Today on Based Camp, we explore the United States’ (admittedly unsustainable) socialist utopia Americans enjoy and the (put diplomatically) bare bones support provided to citizens—especially rural citizens—by the CCP.
If you’re a parent in the US looking to avail themselves of more of the United States generous services oriented around families, please refer to Pronatalist.org’s summaries of and links to State resources for parents.
Show Notes
I grew up thinking the USA was a land of pure capitalism, where people are on the hook for everything. Turns out that’s only the case if you’re middle class.
If you’re poor in the USA, you’re arguably living in the best communist world imaginable, because you’re enjoying socialist-style support (for food, childcare, healthcare, etc.) but getting capitalism-style goods and services (e.g. going to the same private hospitals that rich people go to; going to the same grocery stores that rich people go to, etc.)
Case in point: State resources for parents (We created detailed guides for Pronatalist.org)
If “communism” means “this country has a significant social safety net”, then the USA is more communist than China.
Even China has disparities in its benefits: urban formal workers receive significantly better protection than migrants and rural residents.
Old-Age Income
* USA: Social security
* Going to stop working
* Based on what you contribute as a worker… sort of
* For a typical retiree claiming at full retirement age, Social Security is designed to replace around 40 percent of pre‑retirement earnings, with replacement rates higher for low earners (roughly 60–80 percent) and lower for high earners.
* The Social Security Administration indexes each year of your past earnings to national wage growth and takes your 35 highest‑earning years to compute your Average Indexed Monthly Earnings (AIME)
* For people first eligible in 2025, the formula replaces 90 percent of the first slice of AIME, 32 percent of the middle slice, and 15 percent of the top slice (with “bend points” around 1,226 and 7,391 dollars of AIME), so lower earners get a higher share of their prior income replaced
* The USA covers most seniors and low‑income households through Social Security, Medicare, and Medicaid, but non‑elderly adults without stable jobs or employer plans can still fall through gaps, especially as enhanced ACA subsidies expire.
* China:
* China now has a “three‑pillar” setup: a basic public pension (still the main source), employer/occupational plans, and voluntary private pensions with tax incentives.
* Resident pensions are low; national minimums have risen from 55 yuan per month at the program’s launch to around 143 yuan in 2025, with local governments often topping this up, but even average rural pensions of about 246 yuan per month in 2024 are only a modest supplement to other family or work income. Beijing, for example, set basic resident pensions for new claimants around 998 yuan per month in 2025, much higher than the national floor but still far below urban wages.

> _Material provided_
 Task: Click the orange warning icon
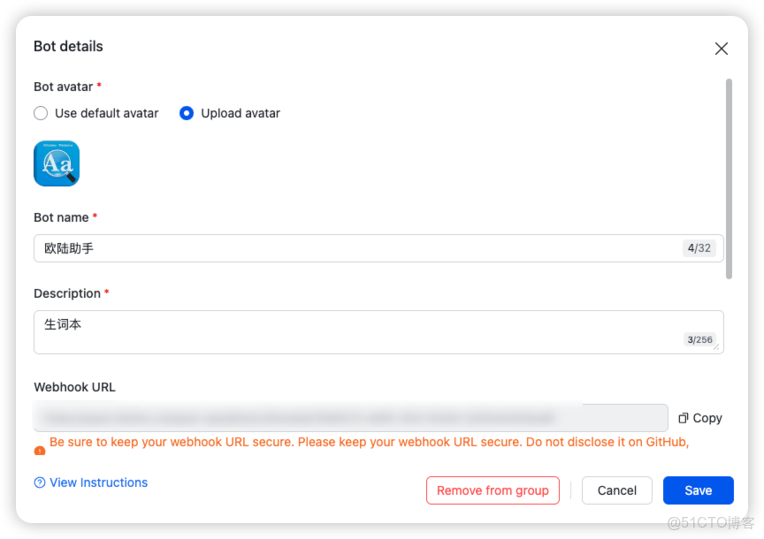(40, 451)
==
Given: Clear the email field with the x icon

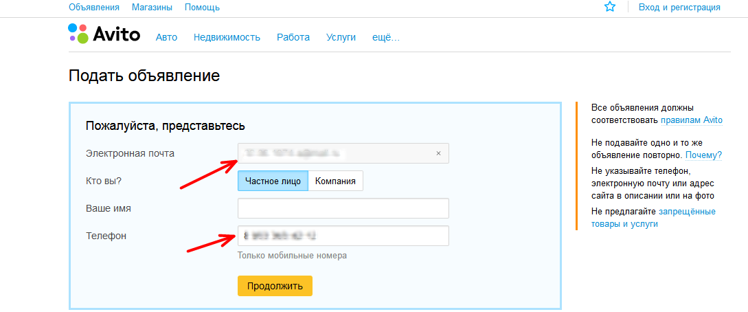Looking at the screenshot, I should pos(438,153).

> _Brief 1_
Answer these questions from the show notes on U.S. and Chinese social support:
(a) What share of pre-retirement earnings is Social Security designed to replace for a typical retiree claiming at full retirement age?
(b) How many of a worker's highest-earning years go into the Average Indexed Monthly Earnings calculation?
(c) What was China's national minimum resident pension at the program's launch?
> _Brief 2_
From the show notes on U.S. and Chinese social support, print the passage starting with "Old-Age Income" and going on through "for high earners.".
The data has nothing to do with the show notes.

> _Answer area 1_
(a) Around 40 percent.
(b) 35 years.
(c) 55 yuan per month.

> _Answer area 2_
Old-Age Income
* USA: Social security
* Going to stop working
* Based on what you contribute as a worker… sort of
* For a typical retiree claiming at full retirement age, Social Security is designed to replace around 40 percent of pre‑retirement earnings, with replacement rates higher for low earners (roughly 60–80 percent) and lower for high earners.